• **COMPITO 1**: Trascrivi come elenco numerato le righe di dati dalla riga che contiene "You are a computer-use" fino all'ultima riga di dati, entrambe comprese, saltando le righe vuote. Lascia fuori le immagini.

• **BRANO DI TESTO**:
- La guerra in Ucraina ha creato tensioni e fratture all’interno di quasi tutti i partiti politici occidentali. Nell’emisfero occidentale, il caso forse più eclatante di questa spaccatura interna è quello del partito repubblicano americano. Ciò a causa, soprattutto, delle oscillazioni di Donald Trump.
- È evidente che un numero schiacciante di repubblicani non approvi la gestione di questa crisi da parte di Biden, ma ciò non implica in automatico che gli elettori repubblicani siano pro-Putin.
- Piuttosto, nel cuore pulsante del partito repubblicano, fin dalla sua fondazione, c’è un intenso sentimento di nazionalismo americano. A seconda degli eventi internazionali, della leadership politica e dei vincoli politici interni, i repubblicani, come la maggior parte degli americani, hanno oscillato tra attivismo internazionale e politica del “non intervento”. Il testo è parte del nuovo numero di Scenari, scopri quali sono gli altri contributi. Per leggerli tutti è possibile abbonarsi qui.
La guerra in Ucraina ha creato tensioni e fratture all’interno di quasi tutti i partiti politici occidentali. Non tanto e non solo divisioni tra diversi schieramenti, ma tendenze spesso trasversali che attraversano la politica. Nell’emisfero occidentale, il caso forse più eclatante di questa spaccatura interna è quello del partito repubblicano americano. Ciò a causa, soprattutto, delle oscillazioni di Donald Trump: dapprima scettico nei confronti della leadership ucraina e benevolente con l’intelligenza politica di Putin e dopo pochi giorni capace di assumere un tono di condanna intransigente dell’invasione russa.

• **COMPITO 2**:
Rispondi in base al brano sulla guerra in Ucraina:
(a) Quale partito viene indicato come il caso più eclatante di spaccatura interna?
(b) Tra quali due linee hanno oscillato i repubblicani?
(c) Di quale pubblicazione fa parte il testo?

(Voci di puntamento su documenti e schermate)
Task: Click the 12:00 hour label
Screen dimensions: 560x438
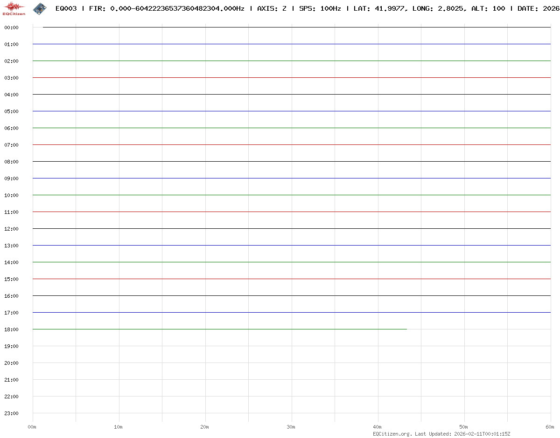Action: 11,229
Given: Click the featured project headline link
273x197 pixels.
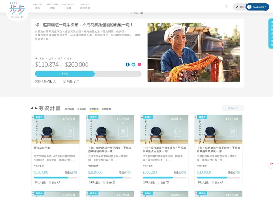Looking at the screenshot, I should 84,25.
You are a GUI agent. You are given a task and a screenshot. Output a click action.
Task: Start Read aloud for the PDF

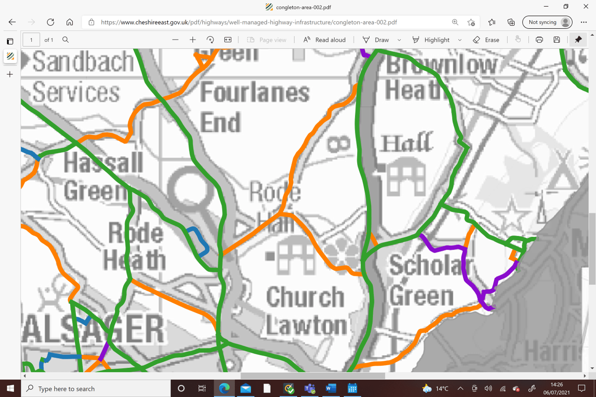324,40

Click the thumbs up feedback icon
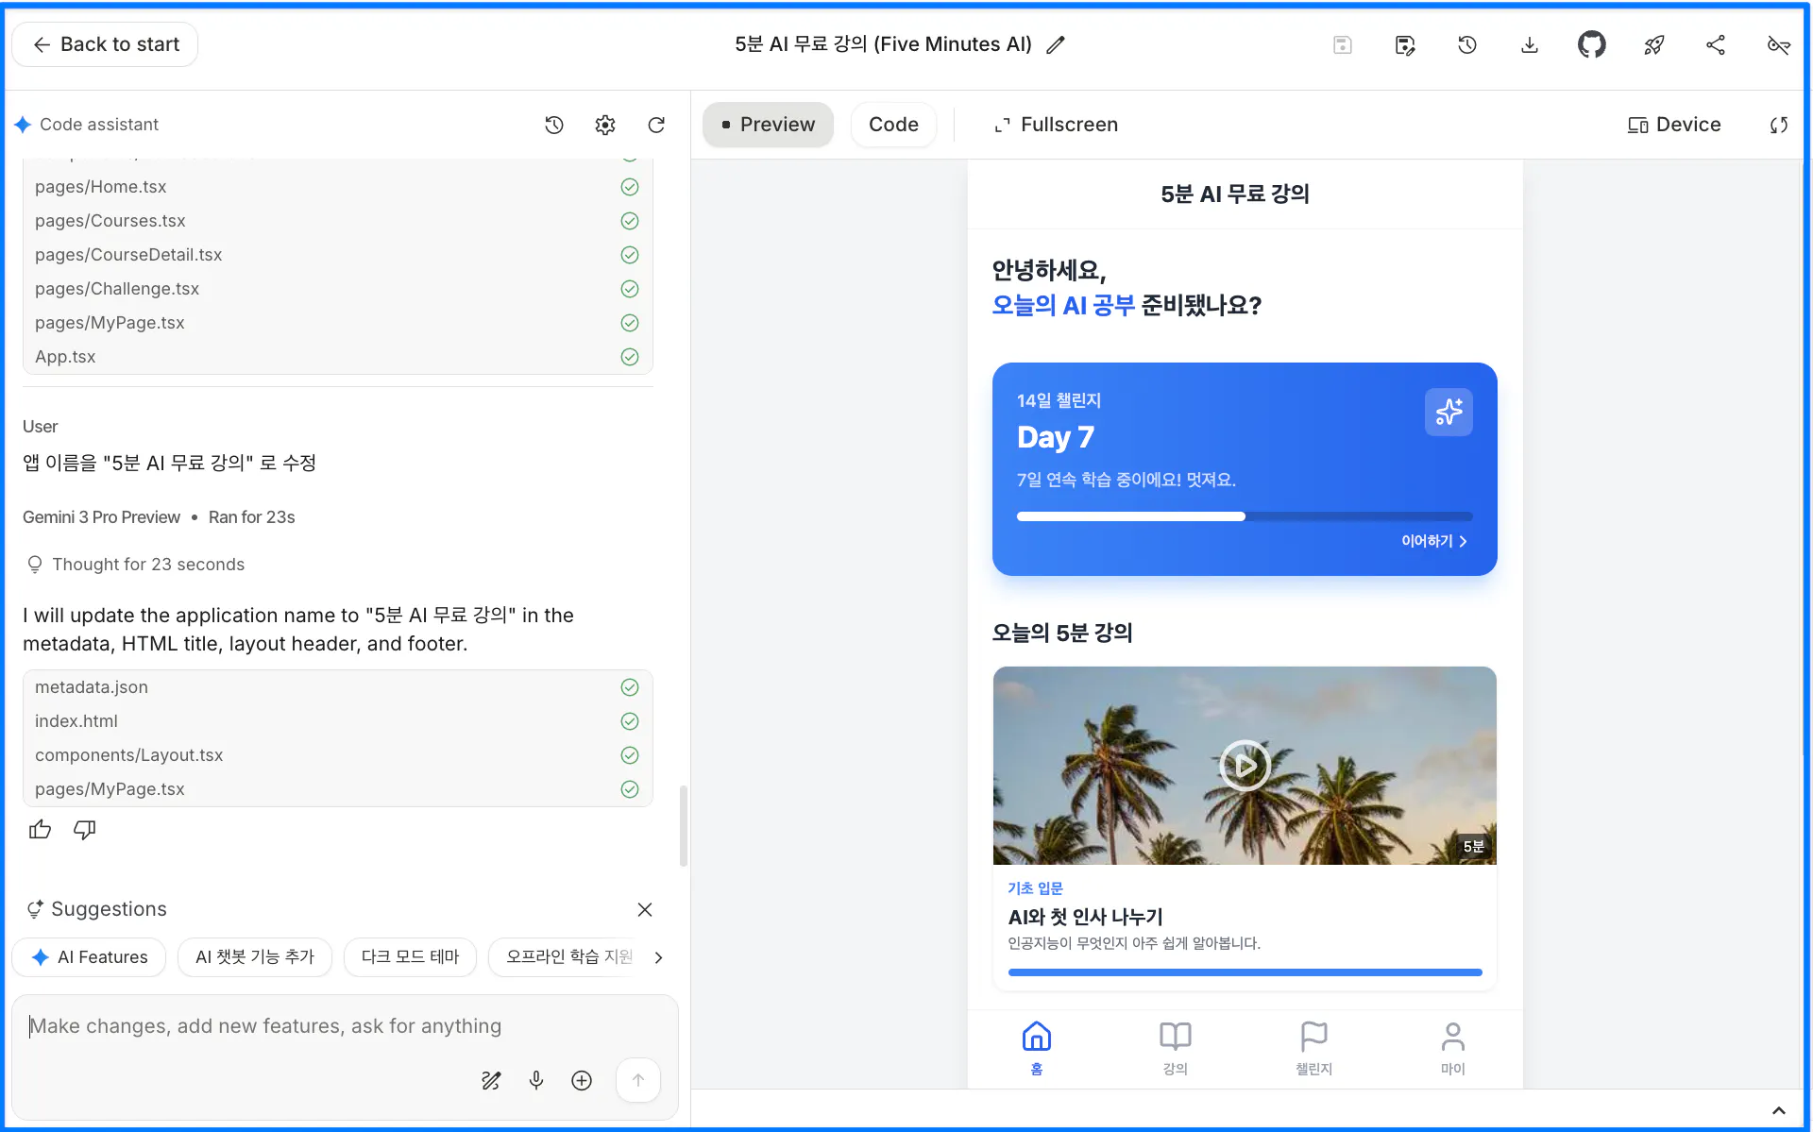click(40, 830)
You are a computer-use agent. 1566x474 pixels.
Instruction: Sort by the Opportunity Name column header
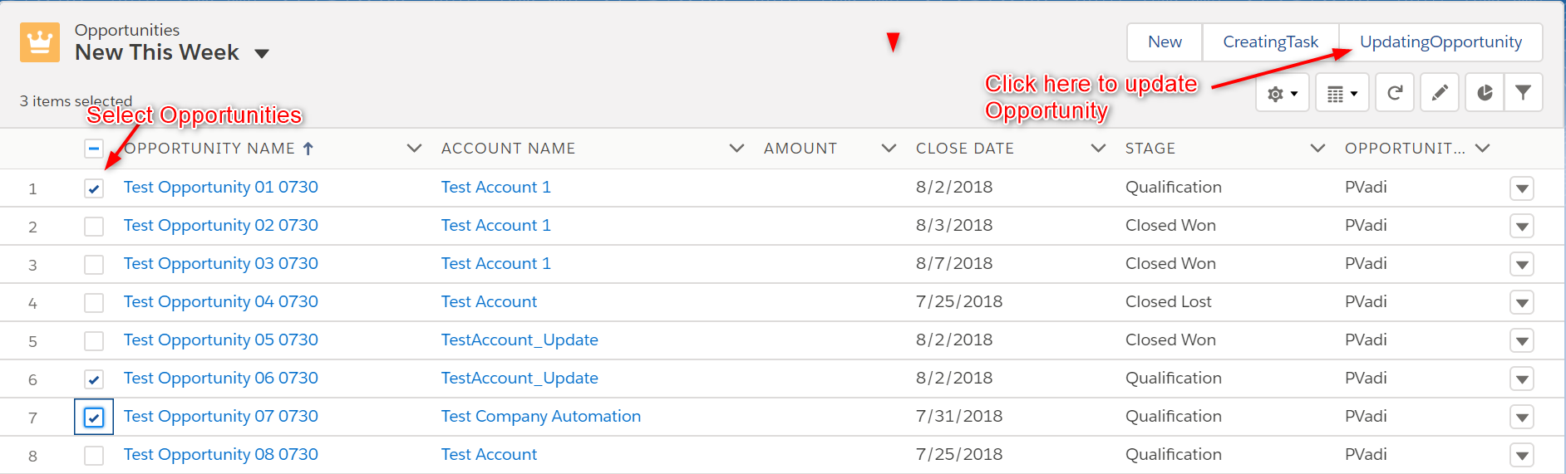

• **RISULTATO FINALE 1**:
1. You are a computer-use agent. 1566x474 pixels.
2. Instruction: Sort by the Opportunity Name column header

• **RISULTATO FINALE 2**:
(a) Il partito repubblicano americano.
(b) Tra attivismo internazionale e politica del "non intervento".
(c) Del nuovo numero di Scenari.